How to drain the excess eggplant liquid
Peel and cut the eggplant into 1/3 inch slices, rub with salt and let the slices drain for up to an hour. To removed the excess eggplant liquid, I arrange the salted slices in a pan, and lean the pan on one side to drain the liquid away from the eggplant (see the picture on the side). Before grilling, squeeze out as much liquid as possible from the eggplant. I use a double-sided grill, and five minutes of grilling per batch of eggplant is sufficient. 
If you do not have a grill, fry the eggplant before adding it to the rest of the ingredients.

My old double-sided inside grill. Below is the image link 
to a newer version of the grill on Amazon.com.
In a pot on the stove top, combine the tomato sauce, 16 oz of water, garlic, peppers, salt, black pepper, and grilled eggplant. Bring to boil and reduce heat to simmer for 10-15 minutes. Add some chopped parsley (optional) and turn the heat off. I serve the dish with toasted bread and feta cheese.
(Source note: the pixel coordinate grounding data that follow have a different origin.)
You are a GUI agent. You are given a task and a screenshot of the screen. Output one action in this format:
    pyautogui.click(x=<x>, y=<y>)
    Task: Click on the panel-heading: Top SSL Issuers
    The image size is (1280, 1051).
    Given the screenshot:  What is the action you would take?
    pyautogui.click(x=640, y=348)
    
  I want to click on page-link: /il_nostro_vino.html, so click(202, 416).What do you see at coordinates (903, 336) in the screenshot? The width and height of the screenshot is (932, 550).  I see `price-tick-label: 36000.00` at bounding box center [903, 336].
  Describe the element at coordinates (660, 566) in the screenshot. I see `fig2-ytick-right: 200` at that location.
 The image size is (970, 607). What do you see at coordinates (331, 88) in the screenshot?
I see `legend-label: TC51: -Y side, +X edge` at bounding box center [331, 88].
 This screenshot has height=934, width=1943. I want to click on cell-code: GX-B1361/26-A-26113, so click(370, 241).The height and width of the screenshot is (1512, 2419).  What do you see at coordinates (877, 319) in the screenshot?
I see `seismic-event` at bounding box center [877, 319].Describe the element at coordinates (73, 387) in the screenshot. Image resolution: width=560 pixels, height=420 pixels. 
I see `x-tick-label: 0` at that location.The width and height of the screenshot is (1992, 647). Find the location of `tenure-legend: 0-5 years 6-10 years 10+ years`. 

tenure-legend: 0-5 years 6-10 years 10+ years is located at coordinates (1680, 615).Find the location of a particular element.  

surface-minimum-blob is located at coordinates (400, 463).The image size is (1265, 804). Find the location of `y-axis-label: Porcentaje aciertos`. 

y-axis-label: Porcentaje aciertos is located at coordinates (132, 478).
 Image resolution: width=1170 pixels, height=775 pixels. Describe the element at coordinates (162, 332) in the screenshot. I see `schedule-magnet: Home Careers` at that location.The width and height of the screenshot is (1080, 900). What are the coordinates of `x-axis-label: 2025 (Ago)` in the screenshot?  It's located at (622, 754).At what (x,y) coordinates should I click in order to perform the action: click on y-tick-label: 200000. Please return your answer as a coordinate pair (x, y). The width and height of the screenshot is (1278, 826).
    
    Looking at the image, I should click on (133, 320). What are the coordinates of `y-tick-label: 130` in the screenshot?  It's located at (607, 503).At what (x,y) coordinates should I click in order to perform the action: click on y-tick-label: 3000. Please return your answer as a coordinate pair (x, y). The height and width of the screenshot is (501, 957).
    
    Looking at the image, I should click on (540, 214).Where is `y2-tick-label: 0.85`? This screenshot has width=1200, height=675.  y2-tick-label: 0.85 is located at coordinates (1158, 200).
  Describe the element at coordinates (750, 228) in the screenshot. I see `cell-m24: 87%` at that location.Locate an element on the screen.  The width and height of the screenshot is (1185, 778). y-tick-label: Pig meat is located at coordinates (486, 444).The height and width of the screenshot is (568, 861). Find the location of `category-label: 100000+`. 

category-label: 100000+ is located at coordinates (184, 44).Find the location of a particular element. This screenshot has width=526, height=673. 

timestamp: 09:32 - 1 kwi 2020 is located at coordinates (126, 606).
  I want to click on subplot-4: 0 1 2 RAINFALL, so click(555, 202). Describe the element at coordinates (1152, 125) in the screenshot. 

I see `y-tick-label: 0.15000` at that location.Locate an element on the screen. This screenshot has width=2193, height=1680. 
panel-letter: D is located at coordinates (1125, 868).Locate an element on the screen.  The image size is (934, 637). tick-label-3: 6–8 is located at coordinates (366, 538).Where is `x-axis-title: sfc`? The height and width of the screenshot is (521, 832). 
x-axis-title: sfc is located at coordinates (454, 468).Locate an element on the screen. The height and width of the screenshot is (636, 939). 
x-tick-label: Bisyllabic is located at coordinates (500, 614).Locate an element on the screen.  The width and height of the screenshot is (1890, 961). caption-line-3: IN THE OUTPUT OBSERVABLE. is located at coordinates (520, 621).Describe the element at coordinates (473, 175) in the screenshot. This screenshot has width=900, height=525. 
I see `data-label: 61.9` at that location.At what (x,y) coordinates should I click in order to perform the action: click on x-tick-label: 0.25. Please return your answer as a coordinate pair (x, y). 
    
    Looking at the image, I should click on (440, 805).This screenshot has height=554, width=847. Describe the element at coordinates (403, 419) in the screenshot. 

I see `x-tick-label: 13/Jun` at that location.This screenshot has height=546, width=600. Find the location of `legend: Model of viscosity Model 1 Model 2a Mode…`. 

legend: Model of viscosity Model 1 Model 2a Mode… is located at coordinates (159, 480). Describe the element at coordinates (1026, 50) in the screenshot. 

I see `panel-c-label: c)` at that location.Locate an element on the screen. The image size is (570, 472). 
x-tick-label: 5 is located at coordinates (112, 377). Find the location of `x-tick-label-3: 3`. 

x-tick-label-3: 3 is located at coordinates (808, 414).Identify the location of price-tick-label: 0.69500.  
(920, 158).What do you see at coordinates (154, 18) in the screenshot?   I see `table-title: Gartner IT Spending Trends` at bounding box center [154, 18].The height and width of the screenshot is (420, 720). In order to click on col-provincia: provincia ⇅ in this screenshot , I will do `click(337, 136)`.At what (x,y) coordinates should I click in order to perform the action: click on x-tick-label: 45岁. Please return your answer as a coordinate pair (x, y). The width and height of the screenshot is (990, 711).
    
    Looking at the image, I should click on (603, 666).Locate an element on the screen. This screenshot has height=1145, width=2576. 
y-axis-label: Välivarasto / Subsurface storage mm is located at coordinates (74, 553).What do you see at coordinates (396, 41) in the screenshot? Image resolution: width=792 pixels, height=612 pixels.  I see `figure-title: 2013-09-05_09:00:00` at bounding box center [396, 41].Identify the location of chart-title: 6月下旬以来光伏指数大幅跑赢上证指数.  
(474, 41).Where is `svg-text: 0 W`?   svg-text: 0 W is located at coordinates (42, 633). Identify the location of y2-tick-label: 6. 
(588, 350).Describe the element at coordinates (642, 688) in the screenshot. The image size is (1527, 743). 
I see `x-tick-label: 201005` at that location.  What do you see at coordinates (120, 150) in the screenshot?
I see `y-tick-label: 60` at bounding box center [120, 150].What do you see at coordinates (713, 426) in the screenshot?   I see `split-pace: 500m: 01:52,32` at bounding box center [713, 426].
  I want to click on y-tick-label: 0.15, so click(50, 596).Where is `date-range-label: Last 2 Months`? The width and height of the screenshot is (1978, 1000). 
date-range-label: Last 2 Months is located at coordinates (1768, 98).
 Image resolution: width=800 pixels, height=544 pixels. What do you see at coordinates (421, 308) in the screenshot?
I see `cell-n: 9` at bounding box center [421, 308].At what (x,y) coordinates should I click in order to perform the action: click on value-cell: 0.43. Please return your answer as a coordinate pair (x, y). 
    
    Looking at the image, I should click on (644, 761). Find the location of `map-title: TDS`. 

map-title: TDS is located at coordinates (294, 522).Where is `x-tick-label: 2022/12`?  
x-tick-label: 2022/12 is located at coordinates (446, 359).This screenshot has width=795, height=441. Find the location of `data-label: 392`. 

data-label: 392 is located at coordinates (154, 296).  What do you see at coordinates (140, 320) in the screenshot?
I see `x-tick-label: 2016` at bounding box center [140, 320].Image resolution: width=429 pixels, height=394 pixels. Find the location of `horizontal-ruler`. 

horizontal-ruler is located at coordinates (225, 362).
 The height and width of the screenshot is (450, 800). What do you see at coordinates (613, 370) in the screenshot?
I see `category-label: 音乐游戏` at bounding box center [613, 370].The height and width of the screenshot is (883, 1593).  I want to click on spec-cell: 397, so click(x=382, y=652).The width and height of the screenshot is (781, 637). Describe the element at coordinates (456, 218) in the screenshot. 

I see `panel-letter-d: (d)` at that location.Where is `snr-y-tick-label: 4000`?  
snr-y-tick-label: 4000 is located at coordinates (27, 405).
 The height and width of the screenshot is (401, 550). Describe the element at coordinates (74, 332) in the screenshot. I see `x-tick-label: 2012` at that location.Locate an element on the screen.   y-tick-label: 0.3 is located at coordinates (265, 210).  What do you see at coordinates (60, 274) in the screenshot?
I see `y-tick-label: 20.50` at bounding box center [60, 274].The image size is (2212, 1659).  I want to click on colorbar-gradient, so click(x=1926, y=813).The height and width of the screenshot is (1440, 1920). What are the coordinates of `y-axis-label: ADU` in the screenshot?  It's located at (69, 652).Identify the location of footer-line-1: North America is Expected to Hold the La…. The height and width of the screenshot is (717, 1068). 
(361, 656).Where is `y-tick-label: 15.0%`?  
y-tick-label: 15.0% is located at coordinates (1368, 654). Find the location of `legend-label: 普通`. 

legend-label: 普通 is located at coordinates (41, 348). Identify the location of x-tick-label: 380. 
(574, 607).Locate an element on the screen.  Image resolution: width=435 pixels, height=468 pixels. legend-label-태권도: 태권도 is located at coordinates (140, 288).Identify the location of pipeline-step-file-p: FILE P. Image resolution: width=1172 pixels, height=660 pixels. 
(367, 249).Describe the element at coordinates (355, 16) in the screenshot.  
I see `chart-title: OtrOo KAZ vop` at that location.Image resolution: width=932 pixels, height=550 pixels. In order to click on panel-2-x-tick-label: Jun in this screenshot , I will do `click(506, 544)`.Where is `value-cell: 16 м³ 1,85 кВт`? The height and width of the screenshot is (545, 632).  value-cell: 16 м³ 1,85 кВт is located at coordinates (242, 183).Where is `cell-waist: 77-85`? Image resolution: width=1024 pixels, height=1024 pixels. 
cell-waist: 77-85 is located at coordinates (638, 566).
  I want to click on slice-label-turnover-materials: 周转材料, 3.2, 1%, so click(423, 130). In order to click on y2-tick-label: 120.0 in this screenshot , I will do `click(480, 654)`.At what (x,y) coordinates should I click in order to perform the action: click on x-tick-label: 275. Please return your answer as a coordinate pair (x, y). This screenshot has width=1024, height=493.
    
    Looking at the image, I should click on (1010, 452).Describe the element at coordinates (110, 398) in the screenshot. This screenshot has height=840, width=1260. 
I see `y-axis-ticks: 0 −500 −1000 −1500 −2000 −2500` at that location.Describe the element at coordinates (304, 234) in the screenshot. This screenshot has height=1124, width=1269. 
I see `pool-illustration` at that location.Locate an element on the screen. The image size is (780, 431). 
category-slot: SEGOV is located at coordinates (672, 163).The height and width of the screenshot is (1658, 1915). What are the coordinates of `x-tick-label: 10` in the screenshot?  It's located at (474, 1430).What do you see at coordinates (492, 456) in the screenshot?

The new "lean mean fat grilling machine":

Tuesday, December 27, 2016

Cooking healthy: from impossible to possible



If you find yourself cooking these Holiday days, try the cooking ingredient swaps from LiveStrong.


With these tips you could re-invent any recipe into a healthy recipe. I have been applying the swaps (one example is here: pumpkin bread), and will continue having fun dusting off old sugar/calorie-loaded recipes into healthy treats.


When I evaluate new recipes, first I scan the ingredients. I evaluate whether these are unhealthy, and whether I could make healthy substitutions in order to incorporate the meals into our family diet.


The most surprising revelation is that most of the so-called “healthy” recipes still do not make it to my kitchen (even with the likely healthy swaps). These are the recipes that call for expensive and/or exotic ingredients that I would not consider buying.


I have a high respect for the American Institute for Cancer Research (AICR), and I have previously praised the organization.  AICR focuses on cancer prevention through diet and physical activity. 


However, the AICR attitude to healthy cooking is too elitist. Just look at the healthy recipes they promote. The link is for a veggie ball recipe with 17 ingredients, among which are: Medjool dates, sun-dried tomatoes, flax seeds, tahini, nut meal…  Prep and cook time is 1.5 hours. Really? Dear AICR, do you have to make healthy food and its prep so difficult, expensive and outrageously out-of-reach for the majority of the U.S. population?

Instead, compile a cookbook of 10 basic healthy recipes and start a campaign for schools to implement real cooking lessons. This might be the only way our children will evade the obesity sentence and escape the deadly clutches of our junk food industry.